EXTRACT TO READ
[Start of section]

OCULAR GENETICS IS CHANGING PAEDIATRIC OPHTHALMOLOGY

Arthur Cummings
Published: Friday, September 4, 2015
More support for ocular genetics training programmes, and more collaboration with ophthalmologists, are needed to realise the tremendous promise of genetic research to improve ophthalmic care, Alex V Levin MD, Chief of Paediatric Ophthalmology and Ocular Genetics at Wills Eye Hospital, Philadelphia, USA, told the 3rd World Congress of Paediatric Ophthalmology and Strabismus in Barcelona.
Dr Levin noted that the first examples of many categories of genetic disorders have ocular manifestations. These include piebaldism, the first autosomal dominant disorder described, and red-green colour blindness, the first X-linked recessive disorder other than haemophilia.
“Eye genetics rules. We are the first in so many areas. Why?” Dr Levin asked.

[End of section]

ACTIVITY A
According to the article on ocular genetics, which disorder was the first autosomal dominant disorder described?
ACTIVITY B
Retype the stretch of the article on ocular genetics from "OCULAR GENETICS IS" through "other than haemophilia.".
ACTIVITY C
Summarize the article on ocular genetics in two sentences.
The data after this point have no connection to the article on ocular genetics.

DATA FOR ANALYSIS
[Start of section]

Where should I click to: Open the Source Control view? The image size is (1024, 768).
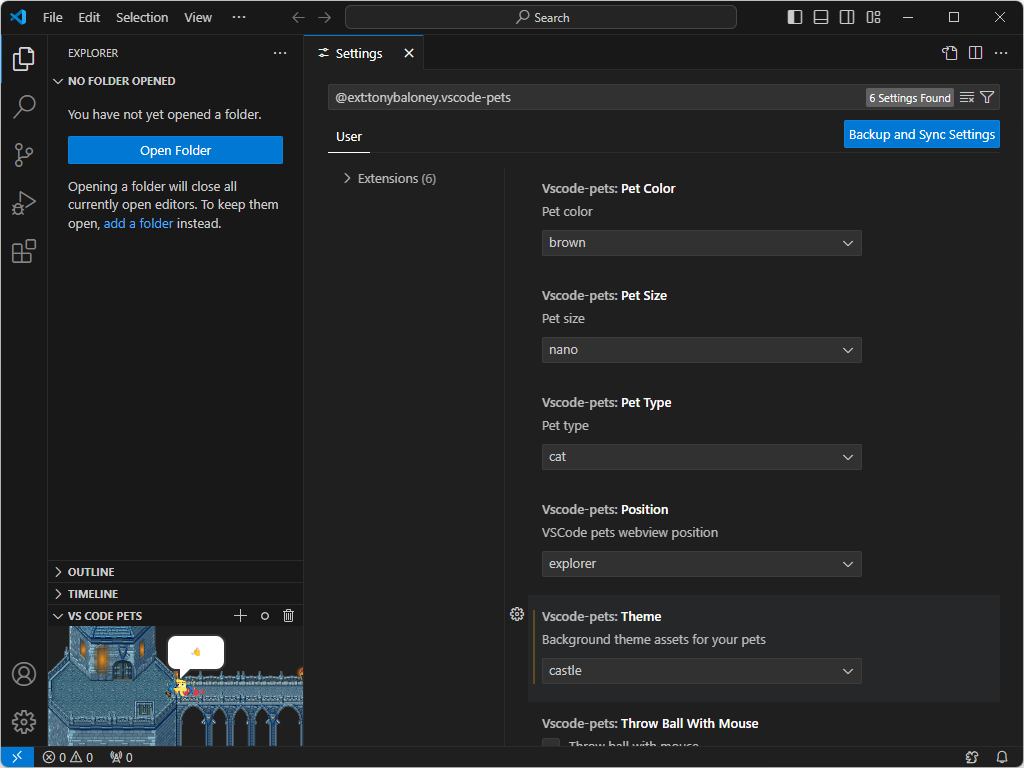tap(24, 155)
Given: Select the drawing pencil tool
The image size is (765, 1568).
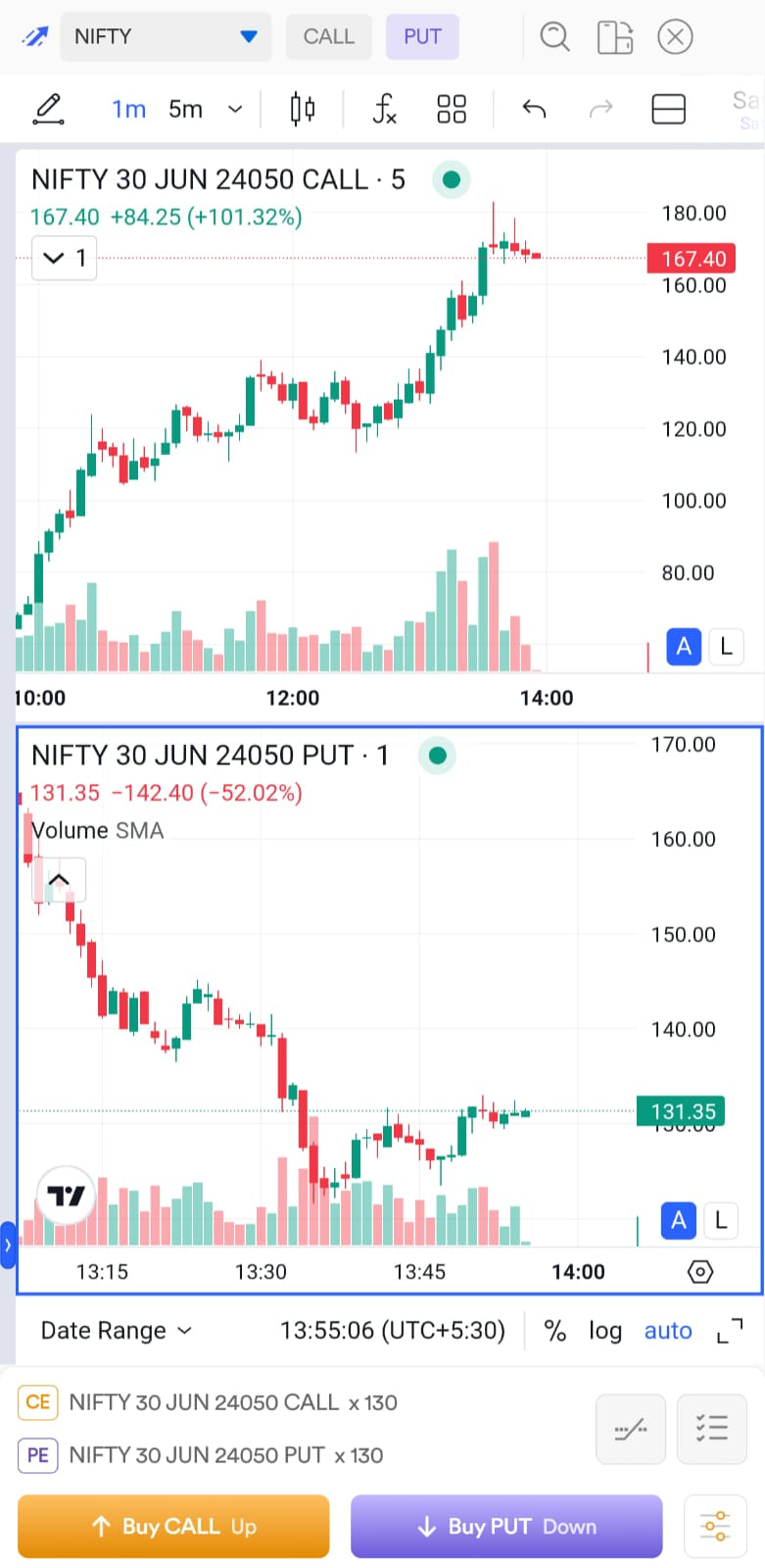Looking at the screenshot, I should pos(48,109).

[End of section]

EXERCISE RESULT A
Piebaldism.

EXERCISE RESULT B
OCULAR GENETICS IS CHANGING PAEDIATRIC OPHTHALMOLOGY

Arthur Cummings
Published: Friday, September 4, 2015
More support for ocular genetics training programmes, and more collaboration with ophthalmologists, are needed to realise the tremendous promise of genetic research to improve ophthalmic care, Alex V Levin MD, Chief of Paediatric Ophthalmology and Ocular Genetics at Wills Eye Hospital, Philadelphia, USA, told the 3rd World Congress of Paediatric Ophthalmology and Strabismus in Barcelona.
Dr Levin noted that the first examples of many categories of genetic disorders have ocular manifestations. These include piebaldism, the first autosomal dominant disorder described, and red-green colour blindness, the first X-linked recessive disorder other than haemophilia.

EXERCISE RESULT C
Alex V Levin, Chief of Paediatric Ophthalmology and Ocular Genetics at Wills Eye Hospital, told the 3rd World Congress of Paediatric Ophthalmology and Strabismus in Barcelona that realizing the promise of genetic research to improve ophthalmic care requires more support for ocular genetics training programs and more collaboration with ophthalmologists. He noted that the first examples of many categories of genetic disorders have ocular manifestations, including piebaldism and red-green color blindness.